One hundred years later, America is no longer what it once was. Instead, it is a land of compounds and fenced communities, fear and danger and death. For the ones who came back are undying – and they want blood. And my favorite part is, this is not just another of the ubiquitous zombie novels so prevalent in fantasy today. No, these are vampires, vampires created by the injection of what comes to be called the “Moon Virus,” a virus developed by the Graham Pharmaceutical Corporation specifically to kill the poor.

This is one of the better depictions of vampires I have read. Cassandra Lawson has put much more thought and attention into her vampires, and her efforts are not wasted. Instead, in a world of UF vampires that verges on the boring, (come on, sparkles?) Lawson has developed a well-thought-out story of not only mindless killing machines, the “Turned,” but also the “Born Vampires.” While the Turned are mindless killers, Born are much as they were – only now with fangs, and a requirement for blood.

Raven is a half-wood nymph, half human who has known much pain and tremendous loss in her life. She witnessed the death of her mother at the hands of the Turned when she was still a child. Taken in my her human father, Raven comes to care for the humans who surround her, taking on the responsibility for a divergent group of human children, raising them as her own family.
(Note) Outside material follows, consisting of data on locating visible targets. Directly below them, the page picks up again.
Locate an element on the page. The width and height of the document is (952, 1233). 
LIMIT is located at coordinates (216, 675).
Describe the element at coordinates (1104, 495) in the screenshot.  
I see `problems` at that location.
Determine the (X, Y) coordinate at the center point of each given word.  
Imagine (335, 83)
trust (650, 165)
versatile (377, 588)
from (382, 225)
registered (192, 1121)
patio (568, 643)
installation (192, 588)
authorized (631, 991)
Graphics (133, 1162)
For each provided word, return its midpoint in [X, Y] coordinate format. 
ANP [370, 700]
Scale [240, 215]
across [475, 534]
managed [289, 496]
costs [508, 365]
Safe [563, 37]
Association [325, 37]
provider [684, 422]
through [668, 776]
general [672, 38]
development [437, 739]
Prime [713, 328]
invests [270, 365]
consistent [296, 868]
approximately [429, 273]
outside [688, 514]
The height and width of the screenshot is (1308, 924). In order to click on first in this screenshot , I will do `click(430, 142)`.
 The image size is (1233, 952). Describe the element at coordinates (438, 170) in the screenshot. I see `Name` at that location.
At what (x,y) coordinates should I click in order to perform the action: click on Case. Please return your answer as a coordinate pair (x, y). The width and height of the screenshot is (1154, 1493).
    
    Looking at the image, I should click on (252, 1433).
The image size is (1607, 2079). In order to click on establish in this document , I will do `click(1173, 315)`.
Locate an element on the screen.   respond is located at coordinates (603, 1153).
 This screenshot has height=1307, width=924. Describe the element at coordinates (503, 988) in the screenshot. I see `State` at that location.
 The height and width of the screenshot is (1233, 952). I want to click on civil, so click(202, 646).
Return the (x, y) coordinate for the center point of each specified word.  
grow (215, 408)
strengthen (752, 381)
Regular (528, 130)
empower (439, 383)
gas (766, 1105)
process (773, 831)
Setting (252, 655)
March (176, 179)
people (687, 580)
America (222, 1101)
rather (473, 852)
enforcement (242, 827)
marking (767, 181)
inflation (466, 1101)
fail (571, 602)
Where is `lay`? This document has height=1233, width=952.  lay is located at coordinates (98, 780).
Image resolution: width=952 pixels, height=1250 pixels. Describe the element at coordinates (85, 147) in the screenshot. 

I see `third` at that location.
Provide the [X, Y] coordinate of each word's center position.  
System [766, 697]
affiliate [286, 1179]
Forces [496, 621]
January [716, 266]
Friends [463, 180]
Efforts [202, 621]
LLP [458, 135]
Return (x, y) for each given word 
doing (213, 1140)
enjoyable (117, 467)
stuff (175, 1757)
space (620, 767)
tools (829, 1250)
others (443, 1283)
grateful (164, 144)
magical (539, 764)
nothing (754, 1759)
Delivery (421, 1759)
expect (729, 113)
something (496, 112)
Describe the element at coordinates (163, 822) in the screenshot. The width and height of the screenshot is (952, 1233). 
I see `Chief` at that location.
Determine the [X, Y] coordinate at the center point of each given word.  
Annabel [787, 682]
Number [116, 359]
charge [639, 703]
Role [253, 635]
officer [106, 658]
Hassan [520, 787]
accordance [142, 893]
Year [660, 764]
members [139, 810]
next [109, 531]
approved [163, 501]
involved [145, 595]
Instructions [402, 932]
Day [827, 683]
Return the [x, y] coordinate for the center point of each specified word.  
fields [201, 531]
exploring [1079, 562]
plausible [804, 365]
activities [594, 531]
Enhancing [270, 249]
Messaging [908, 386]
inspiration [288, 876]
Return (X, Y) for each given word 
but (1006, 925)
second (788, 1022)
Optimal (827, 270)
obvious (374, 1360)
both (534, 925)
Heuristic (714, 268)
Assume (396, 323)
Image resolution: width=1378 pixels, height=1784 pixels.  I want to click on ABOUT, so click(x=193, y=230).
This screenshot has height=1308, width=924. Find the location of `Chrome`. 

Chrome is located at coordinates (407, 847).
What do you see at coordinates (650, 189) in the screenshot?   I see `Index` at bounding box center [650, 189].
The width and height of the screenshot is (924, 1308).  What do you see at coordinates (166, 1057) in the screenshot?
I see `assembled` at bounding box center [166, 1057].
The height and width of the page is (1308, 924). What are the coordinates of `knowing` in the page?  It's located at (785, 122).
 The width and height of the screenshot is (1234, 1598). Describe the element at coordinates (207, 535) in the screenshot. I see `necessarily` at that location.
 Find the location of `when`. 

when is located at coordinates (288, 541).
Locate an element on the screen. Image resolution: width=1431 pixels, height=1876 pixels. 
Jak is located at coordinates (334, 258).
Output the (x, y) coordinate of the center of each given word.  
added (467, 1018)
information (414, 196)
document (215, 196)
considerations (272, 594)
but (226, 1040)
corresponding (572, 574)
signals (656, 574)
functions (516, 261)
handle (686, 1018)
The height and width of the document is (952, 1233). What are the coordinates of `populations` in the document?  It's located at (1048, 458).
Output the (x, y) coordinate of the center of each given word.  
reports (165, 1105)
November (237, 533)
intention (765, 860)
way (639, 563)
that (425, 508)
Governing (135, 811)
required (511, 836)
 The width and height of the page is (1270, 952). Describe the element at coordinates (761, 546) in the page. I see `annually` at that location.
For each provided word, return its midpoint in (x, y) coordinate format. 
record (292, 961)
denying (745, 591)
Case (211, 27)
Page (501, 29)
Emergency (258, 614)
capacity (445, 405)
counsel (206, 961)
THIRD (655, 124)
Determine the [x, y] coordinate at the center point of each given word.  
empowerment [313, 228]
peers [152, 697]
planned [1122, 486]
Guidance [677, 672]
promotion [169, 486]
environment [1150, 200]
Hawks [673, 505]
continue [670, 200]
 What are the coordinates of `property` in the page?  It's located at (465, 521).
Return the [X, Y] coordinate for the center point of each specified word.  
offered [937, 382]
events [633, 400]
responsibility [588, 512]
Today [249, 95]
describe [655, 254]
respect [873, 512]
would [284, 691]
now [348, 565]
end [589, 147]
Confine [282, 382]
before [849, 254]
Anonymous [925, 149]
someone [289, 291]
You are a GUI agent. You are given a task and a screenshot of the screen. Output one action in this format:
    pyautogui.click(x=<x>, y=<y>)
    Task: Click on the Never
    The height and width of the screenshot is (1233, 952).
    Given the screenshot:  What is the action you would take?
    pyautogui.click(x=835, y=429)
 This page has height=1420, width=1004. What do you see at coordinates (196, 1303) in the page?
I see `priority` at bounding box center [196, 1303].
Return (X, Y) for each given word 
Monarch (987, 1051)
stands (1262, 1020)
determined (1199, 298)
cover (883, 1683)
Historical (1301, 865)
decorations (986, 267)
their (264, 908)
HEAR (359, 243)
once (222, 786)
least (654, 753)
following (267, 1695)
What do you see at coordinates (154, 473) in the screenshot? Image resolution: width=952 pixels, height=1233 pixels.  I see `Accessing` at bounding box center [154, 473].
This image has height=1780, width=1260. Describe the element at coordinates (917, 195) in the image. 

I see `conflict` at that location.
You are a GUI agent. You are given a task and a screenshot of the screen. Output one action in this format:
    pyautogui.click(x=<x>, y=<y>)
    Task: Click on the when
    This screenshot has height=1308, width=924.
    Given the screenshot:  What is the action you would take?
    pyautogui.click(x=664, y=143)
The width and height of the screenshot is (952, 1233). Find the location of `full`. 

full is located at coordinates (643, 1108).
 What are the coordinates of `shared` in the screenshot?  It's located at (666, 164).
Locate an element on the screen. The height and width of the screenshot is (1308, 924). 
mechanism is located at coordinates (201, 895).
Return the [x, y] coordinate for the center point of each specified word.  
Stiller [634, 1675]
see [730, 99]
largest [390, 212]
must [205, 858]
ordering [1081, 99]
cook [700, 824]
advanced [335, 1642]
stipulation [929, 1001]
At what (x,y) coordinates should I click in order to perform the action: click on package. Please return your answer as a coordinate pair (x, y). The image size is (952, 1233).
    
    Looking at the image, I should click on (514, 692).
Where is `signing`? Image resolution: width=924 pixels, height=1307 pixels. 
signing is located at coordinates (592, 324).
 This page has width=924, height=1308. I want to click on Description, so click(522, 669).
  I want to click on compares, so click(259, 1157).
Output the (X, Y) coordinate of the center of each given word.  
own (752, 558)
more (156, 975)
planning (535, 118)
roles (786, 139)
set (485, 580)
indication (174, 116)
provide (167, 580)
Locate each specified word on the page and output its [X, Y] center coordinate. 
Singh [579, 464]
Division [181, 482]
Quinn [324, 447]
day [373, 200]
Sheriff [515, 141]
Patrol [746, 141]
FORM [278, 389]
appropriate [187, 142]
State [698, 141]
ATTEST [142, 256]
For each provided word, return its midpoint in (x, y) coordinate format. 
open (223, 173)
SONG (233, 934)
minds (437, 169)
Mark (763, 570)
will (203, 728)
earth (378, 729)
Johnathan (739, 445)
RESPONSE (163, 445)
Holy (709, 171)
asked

Captured by a group of Borns during a raid for medical supplies, Raven throws herself on the mercy their leader in order to save her children. What happens next is an impressively well written story of personal growth and change and a dystopian novel which even a non-dystopian-lover like myself dove into with both feet and didn’t come up for air until the book was, much to my disappointment, complete.

There is a strong paranormal romance aspect to the book, which turned out to be a lot of fun, though the sociological and adventure aspects of the book were what truly inspired my love of the book. I am hoping for a second book featuring this interesting world.

While rationalism at the individual level is a plea for more personal autonomy from cultural norms, at the social level it is often a claim- or arrogation- of power to stifle the autonomy of others. – Thomas Sowell

This book was provided to me in return for an honest review by the good people at storycartel.com. All comments are my own!